3.a Women Have +/- 60 Dialogue IMPROVEMENT

The same process is also will be done in here, however different from the men’s one, we are adding the years of the movies.

# Data Preparation

target_women_film <- c("Inside Out", "Alice in Wonderland", "Maleficent", "Sleeping Beauty")

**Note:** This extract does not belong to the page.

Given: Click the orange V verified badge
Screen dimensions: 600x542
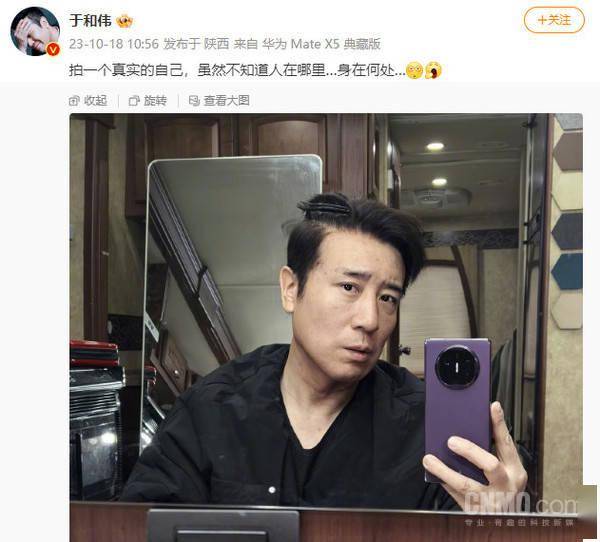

# Calculate top characters for women films 
# Find the name of the top speaking Male and Female for each script in the target list
top_chars_women <- characters |> 
  filter(gender %in% c("m", "f")) |> 
  left_join(metadata |> select(script_id, title), by = "script_id") |> 
  filter(title %in% target_women_film) |> 
  group_by(script_id, title, gender, imdb_character_name) |> 
  summarise(words = sum(words, na.rm = TRUE), .groups = 'drop') |> 
  group_by(script_id, gender) |> 
  slice_max(words, n = 1, with_ties = FALSE) |> 
  ungroup() |> 
  select(script_id, gender, imdb_character_name) |> 
  pivot_wider(
    names_from = gender,
    values_from = imdb_character_name,
    names_prefix = "top_"
  )

#Calculating Dialogue data
dialogue_data_women <- characters |> 
  filter(gender %in% c("f", "m")) |> 
  group_by(script_id, gender) |> 
  summarise(words = sum(words, na.rm = TRUE), .groups = 'drop') |> 
  pivot_wider(
    names_from = gender,
    values_from = words,
    values_fill = 0,
    names_prefix = "words_"
  ) |> 
  mutate(
    words_total = words_m + words_f,
    male_percent = words_m / words_total * 100,      
    female_percent = words_f / words_total * 100
  ) |> 
  filter(words_total > 0) |> 
  left_join(metadata, by = "script_id") |> 
  # JOIN TOP CHARACTERS HERE
  left_join(top_chars_women, by = "script_id") |>
  filter(!is.na(title)) |> 
  filter(female_percent >= 60 & title %in% target_women_film) |>
  arrange(desc(female_percent)) 

# Color Palette

palette_women <- c("#8ea5de", "#8fa7dc", "#95aadb", "#97abda",
                   "#ed6a6a", "#ed6969", "#ef6465", "#ef6262",
                   "#ff3334", "#9b9aa1", "#050505", "#2562fa", 
                   "#e94953")

n_films_women <- length(unique(dialogue_data_women$title))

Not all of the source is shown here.